Some argue that this will give US alternative investment fund managers an advantage over their European competitors and that London will lose out.
Yet it is possible to overestimate challenges to London. The numbers involved in any exodus from the hedge fund alleys of Mayfair would be small because this is essentially a cottage industry. Many will stay because the buzz and quality of life in London is preferable to the quiet life in some offshore Caribbean haven. The appeal of planters' punch can pall pretty quickly.
At the City end of town, the damage from the financial crisis can likewise be exaggerated.
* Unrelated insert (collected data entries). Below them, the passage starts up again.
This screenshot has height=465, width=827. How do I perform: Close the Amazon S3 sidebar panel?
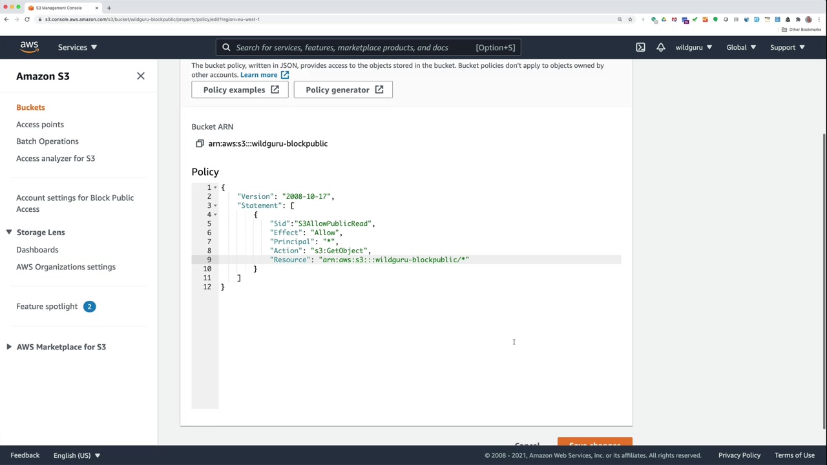(141, 76)
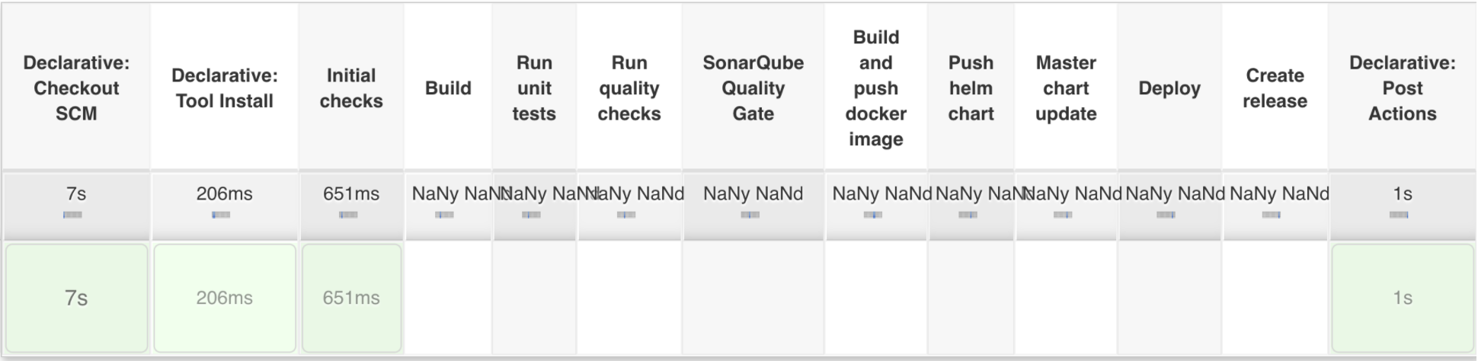Click the progress bar under Tool Install average
Image resolution: width=1478 pixels, height=361 pixels.
221,216
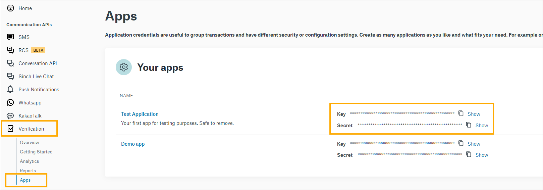Open Sinch Live Chat
This screenshot has height=190, width=543.
[36, 77]
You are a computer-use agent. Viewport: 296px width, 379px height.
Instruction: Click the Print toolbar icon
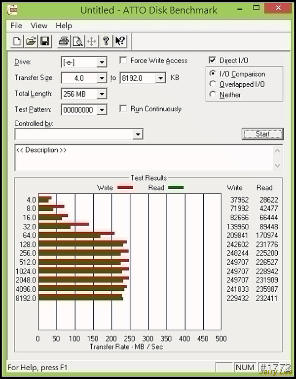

There are other big businesses in the Square Mile, such as foreign exchange, which is thriving on volatility, and insurance, where the cycle has turned up.
Nor is the UK economy quite the hostage to the financial services sector that its detractors claim.
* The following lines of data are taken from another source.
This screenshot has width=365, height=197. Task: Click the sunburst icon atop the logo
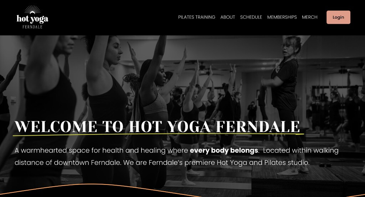click(32, 10)
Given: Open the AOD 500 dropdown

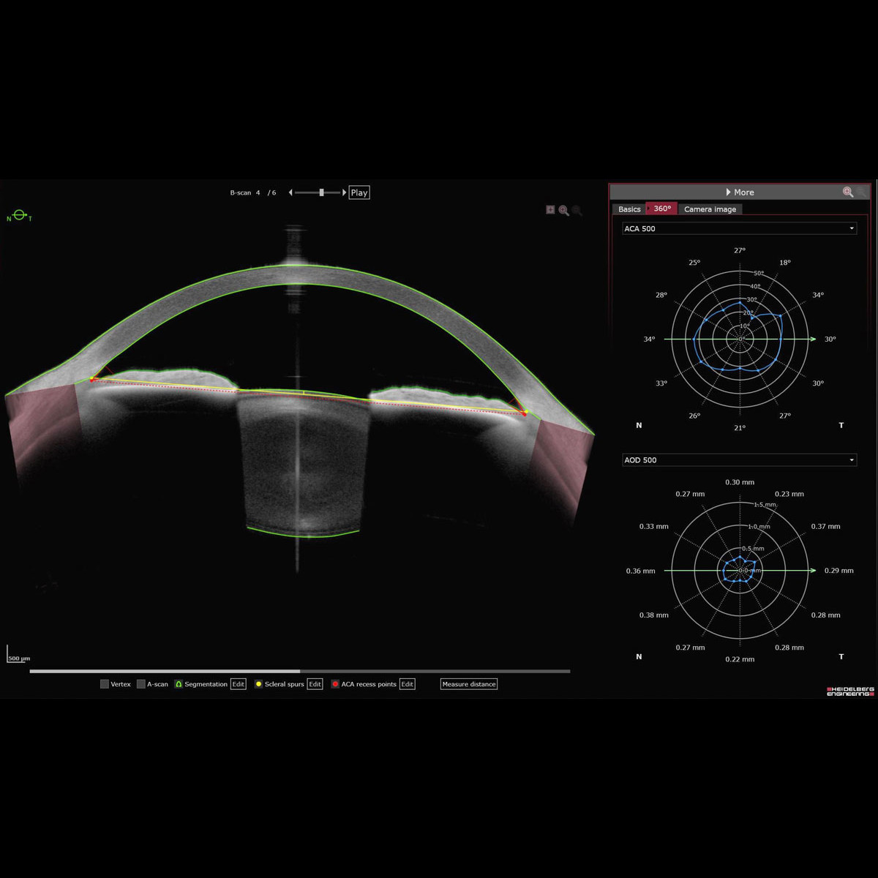Looking at the screenshot, I should click(739, 460).
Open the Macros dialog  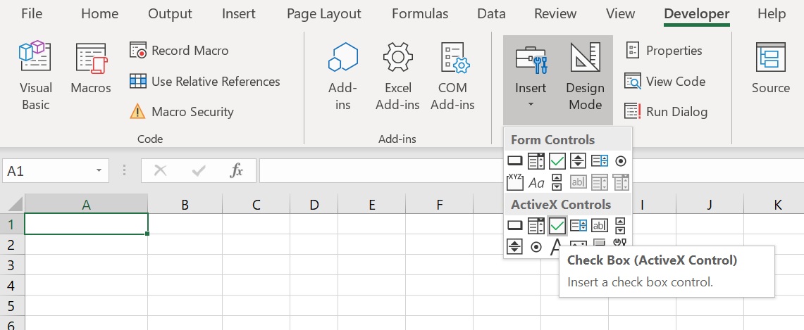(91, 69)
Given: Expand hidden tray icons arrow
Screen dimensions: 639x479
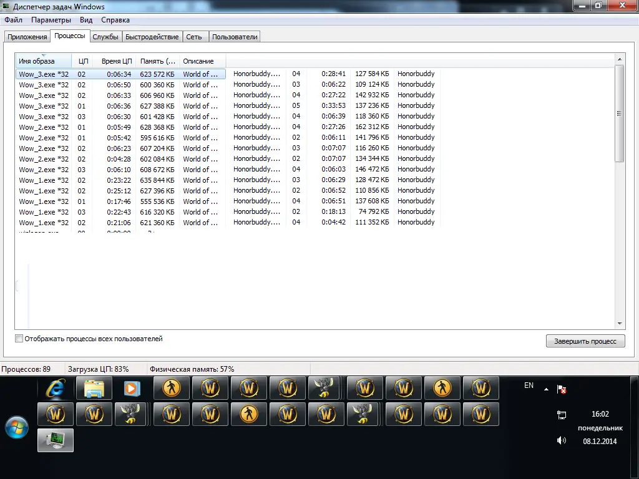Looking at the screenshot, I should click(x=547, y=389).
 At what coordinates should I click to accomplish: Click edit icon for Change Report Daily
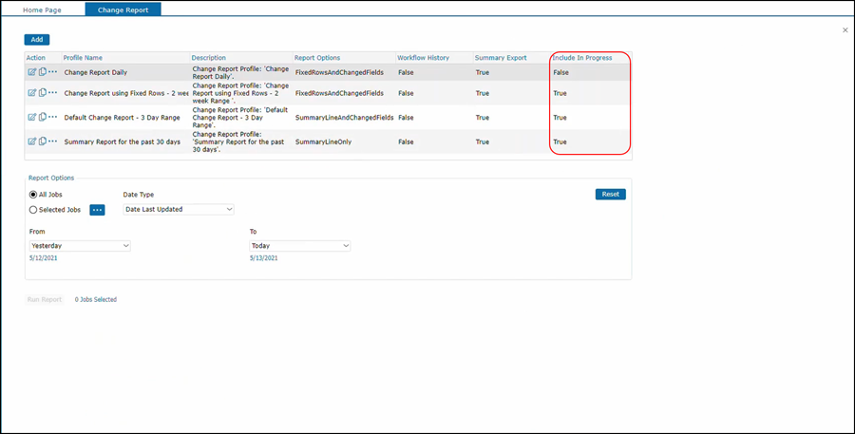tap(31, 72)
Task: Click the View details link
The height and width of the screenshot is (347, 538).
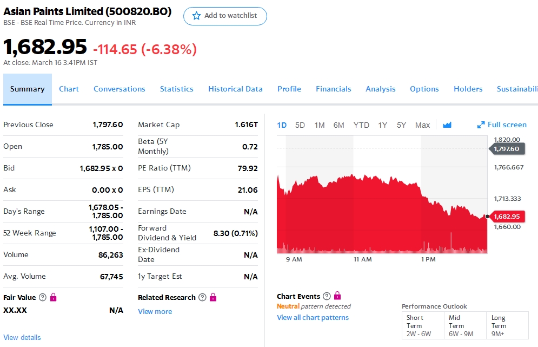Action: [22, 337]
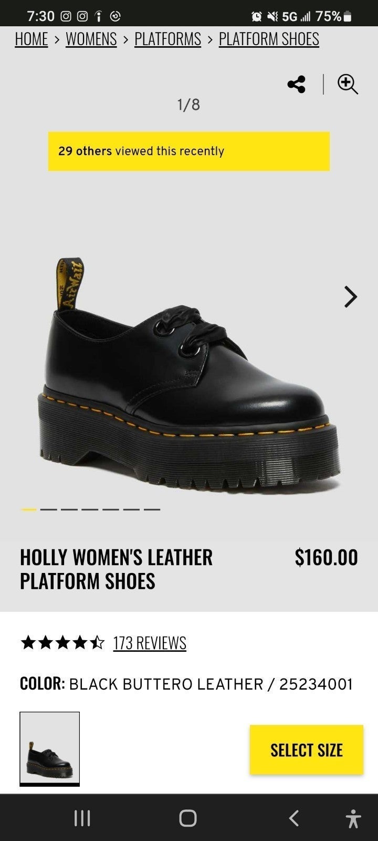Select the fourth carousel indicator dash
378x841 pixels.
pos(90,509)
Financial services account for 8 per cent of gross domestic product, which is similar to the US and much less than Singapore or Hong Kong. Sir Win Bischoff's report to the Treasury last week on the future of UK international financial services adds that almost half the gross value added and more than half the employment in the sector is generated outside London and the south-east.
In reality, all centres have been hurt by the crisis. Yet, as the last edition of The Global Financial Centres Index showed, financial centres see a flight to quality in a storm. This ranking, prepared for the City of London by consultants Z/Yen Group with input from market practitioners and regulators around the world, shows that the top centres have been much more resilient than those lower down the scale. London and New York remain the only truly global financial centres in first and second place respectively.
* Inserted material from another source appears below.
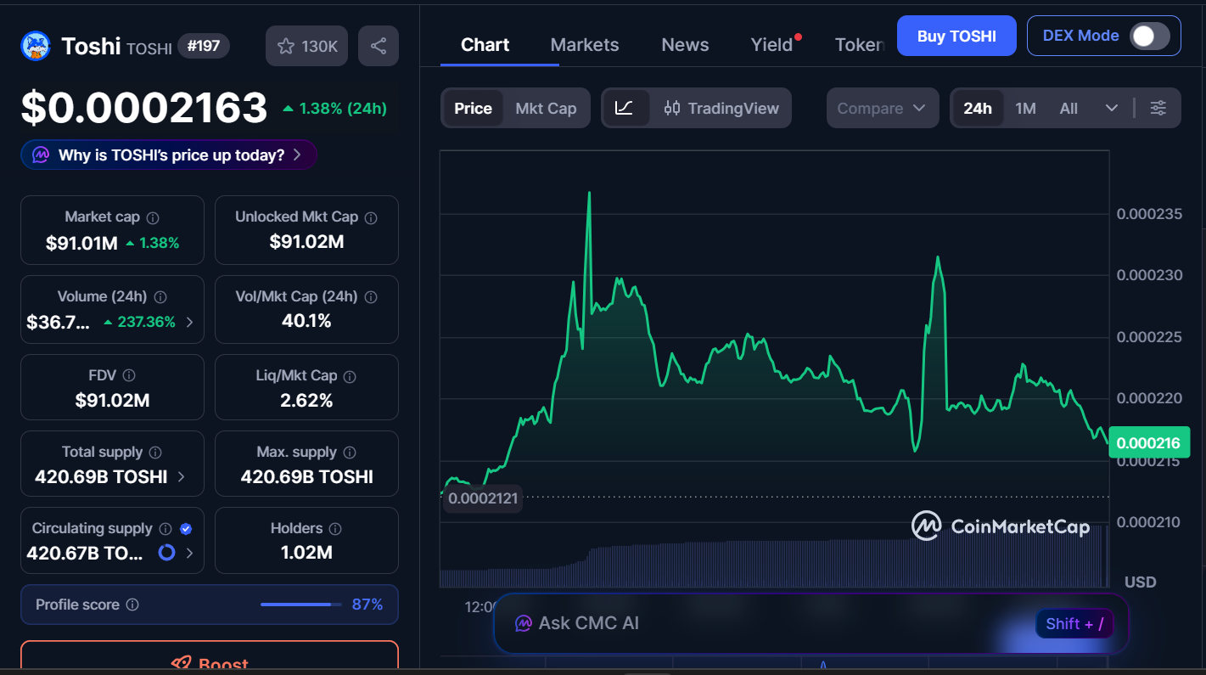Switch chart to Mkt Cap view

point(546,108)
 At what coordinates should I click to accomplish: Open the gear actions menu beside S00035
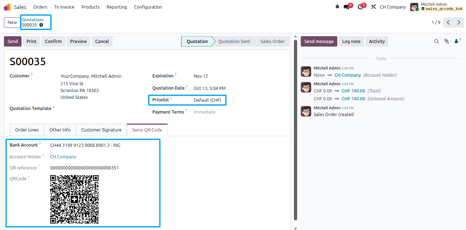click(41, 25)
One plausible thesis is that the real competition for London and New York will come from Asia, though not from Tokyo, which is plummeting in the rankings. Non-Japanese Asian banks are in reasonable shape, with lending financed entirely from deposits. And China's huge current account surpluses could make the country a natural contender in international finance.
Its domestic financial sector is seriously underdeveloped. Yet China's State Council recently endorsed a plan to turn Shanghai into a global financial centre by 2020. This need not be at the expense of Hong Kong and Singapore. The US, after all, offers a model in which New York engages with regional centres such as Chicago, Boston, Miami and San Francisco in a positive sum game.
Whether the authorities in Beijing have the political will to liberalise the capital account sufficiently to allow Shanghai to play a global role by 2020 remains to be seen. As for today's global leaders, the political and regulatory game is much more zero- or negative-sum than positive. Continental European politicians are taking delight, in the latest draft directive, in taking London down a peg. Nor is there any shortage of people on Capitol Hill itching to inflict similar damage on New York.
The winners and losers in global finance may now be determined as much by politicians as practitioners.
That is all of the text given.